I decide I will be a good tourist and hand these into the police. I enter a police station. There are about 20 cops inside, straight out of a John Woo movie. The desk sergeant is a young woman in a spiffy, pressed uniform. They're all a little wary about why I'm there.

I hand in the wallet and say, "I found this on the street." They seem perplexed. I say, "Okay, bye!" All 20 cops scream at me to wait. That's when I realize this is a bad idea.

Paperwork.

Now where I come from, the cops would probably thank me for the effort, pocket the 2000 yen and toss away the leather wallet. But things are done differently here. The young female cop tries to talk to me in really bad English. She asks me to write down my name. I write Miller Godmilla and this doesn't ring any bells. Am I just visiting? Yep. What's my address? I have no idea. Phone number? I decide to give it. Probably a mistake. I am asked to pinpoint on a map where I found the wallet and what time.

Then a translator is called in. Oh my god. Thirty minutes have passed. The translator is a shorter woman. She smiles and nods a lot. She explains that if they can't find the owner, I get to keep the money, wallet and suica card. I say that's okay, I'm just visiting. "You don't want it?" she asks. No, I explain. If I wanted the money, I would have kept it. "Okay. Well, by law you are entitled to demand 20% of the value of everything you returned from the owner." Hmm... I ask, "Including the value of the wallet?" She shakes her head and says she is not sure. "And how about the value of the receipts in the wallet? That's about 40,000 yen worth." She shakes her head. "No, I think that the receipts have no value." I tell her I was just joking and I don't want 20% of the value of the stuff from the owner. I just want to return it.

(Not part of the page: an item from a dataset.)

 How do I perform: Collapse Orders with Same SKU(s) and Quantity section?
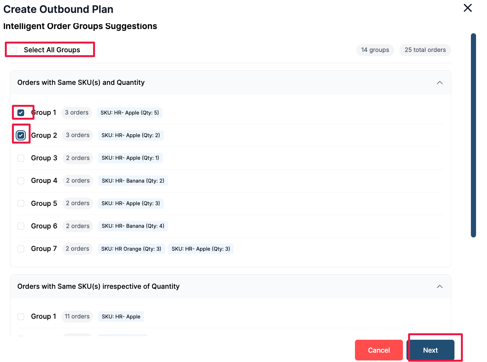click(x=439, y=83)
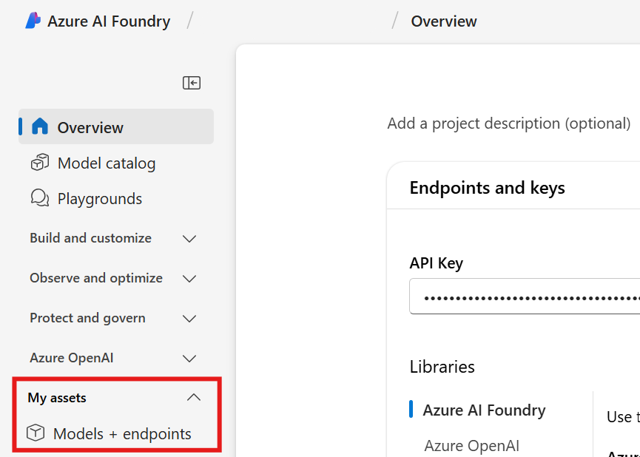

No problem. But if I don't want to make claim of ownership of the wallet or demand 20%, then I have to sign papers giving up my rights. What rights? I have no rights. I found a freaking wallet on the street and thought I'd be nice and give it back. Too bad. So I sign documents and have no idea what they really mean.

The name and signature of Godmilla now exist on official Japanese police paperwork and I hope, whether the owner gets his stuff back or not, this is the last I hear of it.